South Africa’s future as a digitally savvy economy got off to a rocketing start on Friday.
The inaugural Digital Economy Summit, hosted by the newly established 4IRSA initiative, was praised by government and academia.
President Cyril Ramaphosa told more than 500 delegates at the summit that they and the initiative “are part of taking charge… of leading a capable 4IR (Fourth Industrial Revolution) “army”.
The 4IRSA partnership was set up after Telkom CEO Sipho Maseko made a public call for the country to urgently discuss the digital economy, in order to develop and distribute resources that will benefit South Africans. Ramaphosa then challenged Maseko to take the process forward.
He told delegates he was pleased they had attended, as they were the dreamers of a different future for South Africa.
“We are here because of the exceptional work done by the Fourth Industrial Revolution Partnership for SA… I would like to acknowledge that this is indeed the foundation on which the Presidential Commission (on 4IR) will also be able to build. But more importantly, build the dialogue on our digital future,” the president said.
4IRSA is a partnership between the universities of Fort Hare, Johannesburg and Witwatersrand. It is sponsored by Telkom. Deloitte has since come on board as a partner and there is additional sponsorship from Vodacom and Huawei. Its aim is to help shape a coherent national response to 4IR in South Africa. Before the summit, several workshops were held with various sectors. They were attended by labour, government, civil society, business and researchers.

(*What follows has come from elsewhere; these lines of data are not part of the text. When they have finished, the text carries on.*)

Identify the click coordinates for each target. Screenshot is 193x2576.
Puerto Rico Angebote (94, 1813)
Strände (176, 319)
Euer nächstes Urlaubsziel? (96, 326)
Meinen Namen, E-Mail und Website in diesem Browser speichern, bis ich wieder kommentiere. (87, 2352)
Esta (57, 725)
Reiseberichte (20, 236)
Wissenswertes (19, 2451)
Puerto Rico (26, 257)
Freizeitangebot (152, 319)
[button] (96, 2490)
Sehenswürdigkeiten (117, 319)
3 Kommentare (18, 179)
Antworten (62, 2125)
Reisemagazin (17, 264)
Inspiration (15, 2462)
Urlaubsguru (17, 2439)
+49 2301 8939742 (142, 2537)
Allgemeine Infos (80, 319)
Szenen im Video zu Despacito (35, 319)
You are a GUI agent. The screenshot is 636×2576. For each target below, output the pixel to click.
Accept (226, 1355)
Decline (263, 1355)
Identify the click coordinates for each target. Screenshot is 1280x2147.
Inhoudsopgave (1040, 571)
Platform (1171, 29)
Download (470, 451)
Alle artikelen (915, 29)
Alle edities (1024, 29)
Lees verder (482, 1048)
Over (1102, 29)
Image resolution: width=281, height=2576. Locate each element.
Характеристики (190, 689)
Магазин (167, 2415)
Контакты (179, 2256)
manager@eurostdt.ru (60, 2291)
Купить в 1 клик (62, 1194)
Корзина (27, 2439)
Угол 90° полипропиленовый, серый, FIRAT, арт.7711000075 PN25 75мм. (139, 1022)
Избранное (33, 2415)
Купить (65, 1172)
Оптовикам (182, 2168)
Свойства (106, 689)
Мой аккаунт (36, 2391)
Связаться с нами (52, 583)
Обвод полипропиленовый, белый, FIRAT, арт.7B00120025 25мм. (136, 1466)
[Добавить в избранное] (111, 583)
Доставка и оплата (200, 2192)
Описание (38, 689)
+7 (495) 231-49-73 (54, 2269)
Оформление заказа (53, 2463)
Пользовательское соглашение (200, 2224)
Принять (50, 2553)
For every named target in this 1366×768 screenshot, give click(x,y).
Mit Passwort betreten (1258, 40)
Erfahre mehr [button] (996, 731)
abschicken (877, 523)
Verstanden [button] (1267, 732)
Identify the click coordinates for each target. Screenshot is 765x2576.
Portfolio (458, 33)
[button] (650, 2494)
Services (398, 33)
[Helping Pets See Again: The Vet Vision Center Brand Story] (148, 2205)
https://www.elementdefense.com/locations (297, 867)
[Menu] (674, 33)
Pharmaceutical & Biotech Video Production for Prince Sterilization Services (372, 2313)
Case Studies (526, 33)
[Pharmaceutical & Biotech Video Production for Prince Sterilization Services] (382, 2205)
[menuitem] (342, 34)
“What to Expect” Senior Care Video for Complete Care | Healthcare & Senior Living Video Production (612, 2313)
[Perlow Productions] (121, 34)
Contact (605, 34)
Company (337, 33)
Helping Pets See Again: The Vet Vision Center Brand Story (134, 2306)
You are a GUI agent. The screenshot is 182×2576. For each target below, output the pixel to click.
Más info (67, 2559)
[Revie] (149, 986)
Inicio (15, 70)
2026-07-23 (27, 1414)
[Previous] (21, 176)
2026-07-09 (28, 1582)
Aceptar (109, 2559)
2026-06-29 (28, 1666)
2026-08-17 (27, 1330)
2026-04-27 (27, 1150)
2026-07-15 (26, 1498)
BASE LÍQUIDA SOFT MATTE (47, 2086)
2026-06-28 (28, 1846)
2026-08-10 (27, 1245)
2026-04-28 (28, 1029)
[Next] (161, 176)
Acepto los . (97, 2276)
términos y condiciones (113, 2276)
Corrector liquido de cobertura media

Wits Vice-Chancellor Adam Habib told the conference 4IR was a critical conversation for the country.
He said there were several unconnected and divergent conversations on the digital economy.
An aim of 4IRSA is to try help break down the current silo approach, which the state has admitted is a concern for South Africa.
“Our end goal is not technology; our end goal is how to create a more inclusive, fair and just society and how we are going to create this opportunity as a mechanism to achieve that,” Habib said.
Communications and Digital Technologies Minister Stella Ndabeni-Abrahams has also endorsed 4IRSA.
“For the first time, guided by research from universities and other national institutions, South Africa convenes to stimulate and curate a coherent national action plan that galvanises industry, labour, academia, the public sector and society at large,” she said.
The one-day summit is the start of this process. Its aim is to get an undertaking from stakeholders to continue with engagements and discuss new possibilities for the country.
Next year there will be a Summit of Declarations, which will consolidate workstreams and agree on monitoring and evaluation mechanisms for 4IR.